- _Work instruction_
Verbatim reproduction of the entries is required; images must be omitted.

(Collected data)

----

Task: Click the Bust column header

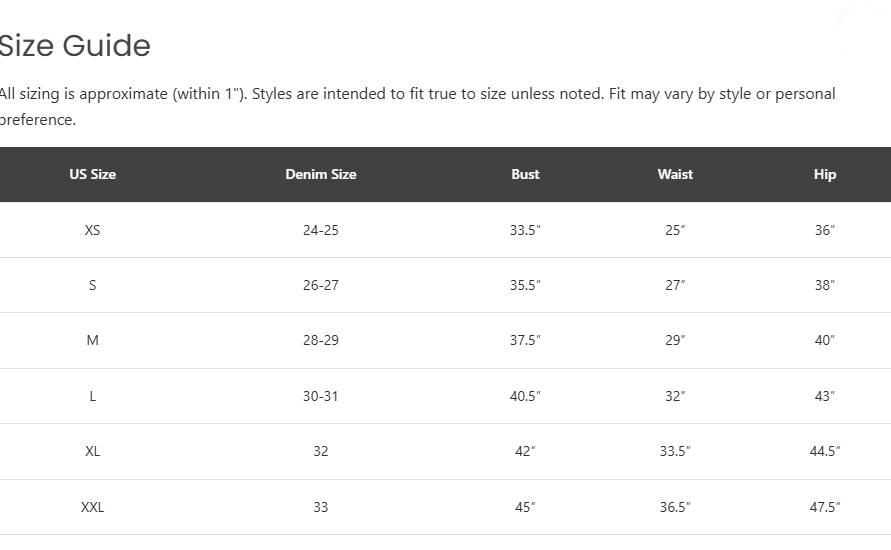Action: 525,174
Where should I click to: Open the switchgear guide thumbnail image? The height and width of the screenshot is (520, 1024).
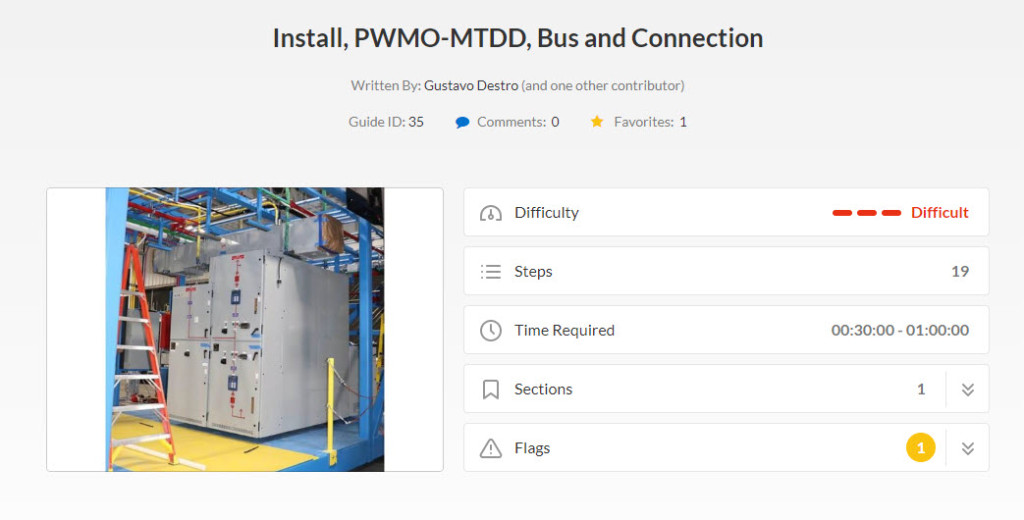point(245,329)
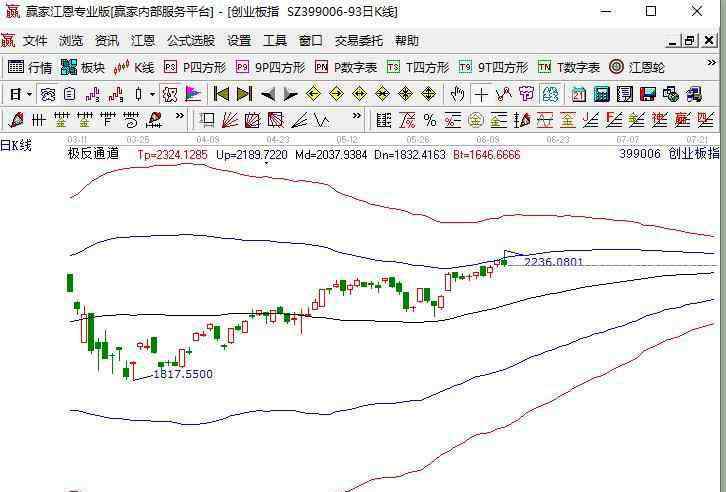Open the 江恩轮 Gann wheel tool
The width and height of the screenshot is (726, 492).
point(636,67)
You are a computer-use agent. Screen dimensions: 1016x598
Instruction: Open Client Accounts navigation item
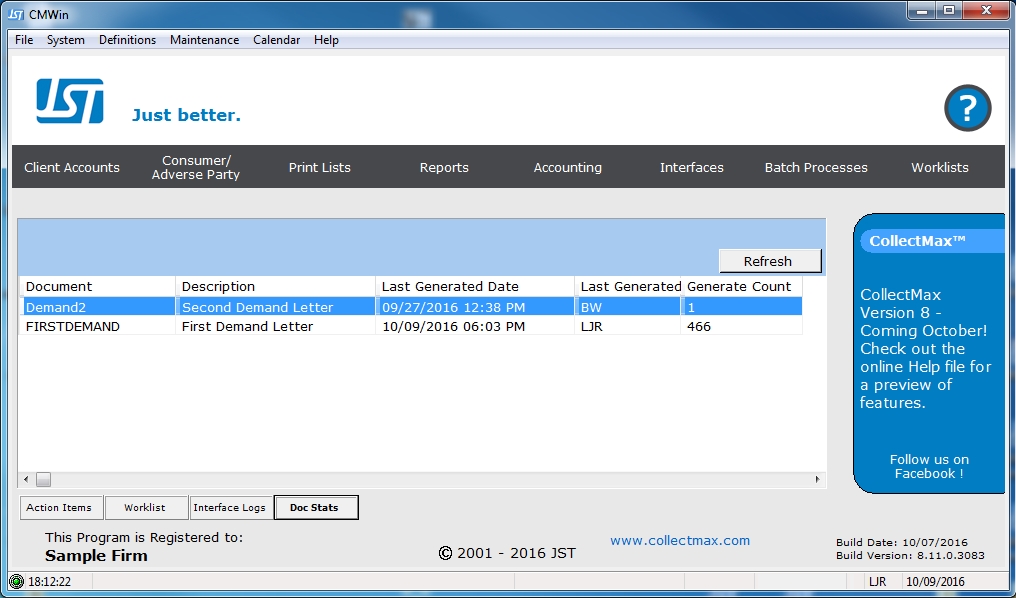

----

- _Solution_
Task: Click the Bust column header

Action: 525,174
Where should I click to: Open the switchgear guide thumbnail image? The height and width of the screenshot is (520, 1024).
point(245,329)
Open the 江恩轮 Gann wheel tool
The width and height of the screenshot is (726, 492).
point(636,67)
You are a computer-use agent. Screen dimensions: 1016x598
Instruction: Open Client Accounts navigation item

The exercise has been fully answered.